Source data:
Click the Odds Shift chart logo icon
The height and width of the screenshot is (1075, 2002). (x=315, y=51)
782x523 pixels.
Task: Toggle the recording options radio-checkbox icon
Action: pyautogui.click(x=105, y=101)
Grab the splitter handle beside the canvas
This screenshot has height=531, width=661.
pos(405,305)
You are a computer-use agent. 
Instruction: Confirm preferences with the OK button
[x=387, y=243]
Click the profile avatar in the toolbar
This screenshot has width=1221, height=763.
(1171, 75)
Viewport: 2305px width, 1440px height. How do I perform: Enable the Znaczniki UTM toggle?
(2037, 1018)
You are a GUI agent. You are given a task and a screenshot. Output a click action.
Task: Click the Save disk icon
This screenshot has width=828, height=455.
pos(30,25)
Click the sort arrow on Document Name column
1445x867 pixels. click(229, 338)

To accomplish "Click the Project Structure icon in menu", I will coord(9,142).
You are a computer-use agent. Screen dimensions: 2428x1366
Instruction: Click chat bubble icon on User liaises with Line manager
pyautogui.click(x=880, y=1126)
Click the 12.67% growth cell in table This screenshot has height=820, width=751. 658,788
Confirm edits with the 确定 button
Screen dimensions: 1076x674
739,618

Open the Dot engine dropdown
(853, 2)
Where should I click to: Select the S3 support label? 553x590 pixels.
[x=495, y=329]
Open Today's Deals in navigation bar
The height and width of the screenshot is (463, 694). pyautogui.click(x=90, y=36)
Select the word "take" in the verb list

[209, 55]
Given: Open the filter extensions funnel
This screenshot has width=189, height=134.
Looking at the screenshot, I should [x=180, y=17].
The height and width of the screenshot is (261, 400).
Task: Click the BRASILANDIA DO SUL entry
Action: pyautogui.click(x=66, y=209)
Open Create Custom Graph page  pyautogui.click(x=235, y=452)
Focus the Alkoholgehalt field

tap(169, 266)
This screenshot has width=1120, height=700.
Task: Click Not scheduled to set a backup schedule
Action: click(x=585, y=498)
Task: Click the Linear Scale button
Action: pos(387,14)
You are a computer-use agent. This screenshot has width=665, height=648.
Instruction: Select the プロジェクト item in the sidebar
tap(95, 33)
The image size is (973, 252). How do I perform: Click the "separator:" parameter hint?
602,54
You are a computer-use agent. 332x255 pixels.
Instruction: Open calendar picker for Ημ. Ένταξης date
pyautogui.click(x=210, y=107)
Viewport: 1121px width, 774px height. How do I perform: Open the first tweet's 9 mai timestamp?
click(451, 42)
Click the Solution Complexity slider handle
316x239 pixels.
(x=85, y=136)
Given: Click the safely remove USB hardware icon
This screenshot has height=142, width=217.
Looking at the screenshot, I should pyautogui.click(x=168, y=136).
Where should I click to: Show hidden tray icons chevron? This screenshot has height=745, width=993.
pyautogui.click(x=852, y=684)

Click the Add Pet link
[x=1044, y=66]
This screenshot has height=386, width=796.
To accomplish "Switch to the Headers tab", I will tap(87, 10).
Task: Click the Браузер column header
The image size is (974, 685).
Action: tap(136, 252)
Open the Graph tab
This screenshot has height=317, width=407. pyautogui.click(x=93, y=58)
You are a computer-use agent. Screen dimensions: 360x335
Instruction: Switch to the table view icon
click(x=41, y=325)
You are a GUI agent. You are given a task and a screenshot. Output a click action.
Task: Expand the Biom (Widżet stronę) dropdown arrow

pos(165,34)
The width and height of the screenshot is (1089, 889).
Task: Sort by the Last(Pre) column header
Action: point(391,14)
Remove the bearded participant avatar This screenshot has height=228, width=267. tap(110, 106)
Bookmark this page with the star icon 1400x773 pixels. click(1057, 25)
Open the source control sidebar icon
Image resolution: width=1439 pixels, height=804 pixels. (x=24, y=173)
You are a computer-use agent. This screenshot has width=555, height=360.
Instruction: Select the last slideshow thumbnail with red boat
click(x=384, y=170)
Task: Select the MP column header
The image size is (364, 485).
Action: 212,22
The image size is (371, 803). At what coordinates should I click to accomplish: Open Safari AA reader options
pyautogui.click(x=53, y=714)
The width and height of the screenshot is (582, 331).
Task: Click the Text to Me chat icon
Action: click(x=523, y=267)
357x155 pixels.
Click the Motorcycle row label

- _SET TASK_
Convert each line of the listing into a JSON list of strings, one string per line, omitting blank lines.

- _RESULT BELOW_
[
  "Click the Odds Shift chart logo icon",
  "The height and width of the screenshot is (1075, 2002). (x=315, y=51)",
  "782x523 pixels.",
  "Task: Toggle the recording options radio-checkbox icon",
  "Action: pyautogui.click(x=105, y=101)",
  "Grab the splitter handle beside the canvas",
  "This screenshot has height=531, width=661.",
  "pos(405,305)",
  "You are a computer-use agent. ",
  "Instruction: Confirm preferences with the OK button",
  "[x=387, y=243]",
  "Click the profile avatar in the toolbar",
  "This screenshot has width=1221, height=763.",
  "(1171, 75)",
  "Viewport: 2305px width, 1440px height. How do I perform: Enable the Znaczniki UTM toggle?",
  "(2037, 1018)",
  "You are a GUI agent. You are given a task and a screenshot. Output a click action.",
  "Task: Click the Save disk icon",
  "This screenshot has width=828, height=455.",
  "pos(30,25)",
  "Click the sort arrow on Document Name column",
  "1445x867 pixels. click(229, 338)",
  "To accomplish \"Click the Project Structure icon in menu\", I will coord(9,142).",
  "You are a computer-use agent. Screen dimensions: 2428x1366",
  "Instruction: Click chat bubble icon on User liaises with Line manager",
  "pyautogui.click(x=880, y=1126)",
  "Click the 12.67% growth cell in table This screenshot has height=820, width=751. 658,788",
  "Confirm edits with the 确定 button",
  "Screen dimensions: 1076x674",
  "739,618",
  "Open the Dot engine dropdown",
  "(853, 2)",
  "Where should I click to: Select the S3 support label? 553x590 pixels.",
  "[x=495, y=329]",
  "Open Today's Deals in navigation bar",
  "The height and width of the screenshot is (463, 694). pyautogui.click(x=90, y=36)",
  "Select the word \"take\" in the verb list",
  "[209, 55]",
  "Given: Open the filter extensions funnel",
  "This screenshot has width=189, height=134.",
  "Looking at the screenshot, I should [x=180, y=17].",
  "The height and width of the screenshot is (261, 400).",
  "Task: Click the BRASILANDIA DO SUL entry",
  "Action: pyautogui.click(x=66, y=209)",
  "Open Create Custom Graph page  pyautogui.click(x=235, y=452)",
  "Focus the Alkoholgehalt field",
  "tap(169, 266)",
  "This screenshot has width=1120, height=700.",
  "Task: Click Not scheduled to set a backup schedule",
  "Action: click(x=585, y=498)",
  "Task: Click the Linear Scale button",
  "Action: pos(387,14)",
  "You are a computer-use agent. This screenshot has width=665, height=648.",
  "Instruction: Select the プロジェクト item in the sidebar",
  "tap(95, 33)",
  "The image size is (973, 252). How do I perform: Click the \"separator:\" parameter hint?",
  "602,54",
  "You are a computer-use agent. 332x255 pixels.",
  "Instruction: Open calendar picker for Ημ. Ένταξης date",
  "pyautogui.click(x=210, y=107)",
  "Viewport: 1121px width, 774px height. How do I perform: Open the first tweet's 9 mai timestamp?",
  "click(451, 42)",
  "Click the Solution Complexity slider handle",
  "316x239 pixels.",
  "(x=85, y=136)",
  "Given: Click the safely remove USB hardware icon",
  "This screenshot has height=142, width=217.",
  "Looking at the screenshot, I should pyautogui.click(x=168, y=136).",
  "Where should I click to: Show hidden tray icons chevron? This screenshot has height=745, width=993.",
  "pyautogui.click(x=852, y=684)",
  "Click the Add Pet link",
  "[x=1044, y=66]",
  "This screenshot has height=386, width=796.",
  "To accomplish \"Switch to the Headers tab\", I will tap(87, 10).",
  "Task: Click the Браузер column header",
  "The image size is (974, 685).",
  "Action: tap(136, 252)",
  "Open the Graph tab",
  "This screenshot has height=317, width=407. pyautogui.click(x=93, y=58)",
  "You are a computer-use agent. Screen dimensions: 360x335",
  "Instruction: Switch to the table view icon",
  "click(x=41, y=325)",
  "You are a GUI agent. You are given a task and a screenshot. Output a click action.",
  "Task: Expand the Biom (Widżet stronę) dropdown arrow",
  "pos(165,34)",
  "The width and height of the screenshot is (1089, 889).",
  "Task: Sort by the Last(Pre) column header",
  "Action: point(391,14)",
  "Remove the bearded participant avatar This screenshot has height=228, width=267. tap(110, 106)",
  "Bookmark this page with the star icon 1400x773 pixels. click(1057, 25)",
  "Open the source control sidebar icon",
  "Image resolution: width=1439 pixels, height=804 pixels. (x=24, y=173)",
  "You are a computer-use agent. This screenshot has width=555, height=360.",
  "Instruction: Select the last slideshow thumbnail with red boat",
  "click(x=384, y=170)",
  "Task: Select the MP column header",
  "The image size is (364, 485).",
  "Action: 212,22",
  "The image size is (371, 803). At what coordinates should I click to accomplish: Open Safari AA reader options",
  "pyautogui.click(x=53, y=714)",
  "The width and height of the screenshot is (582, 331).",
  "Task: Click the Text to Me chat icon",
  "Action: click(x=523, y=267)",
  "357x155 pixels.",
  "Click the Motorcycle row label"
]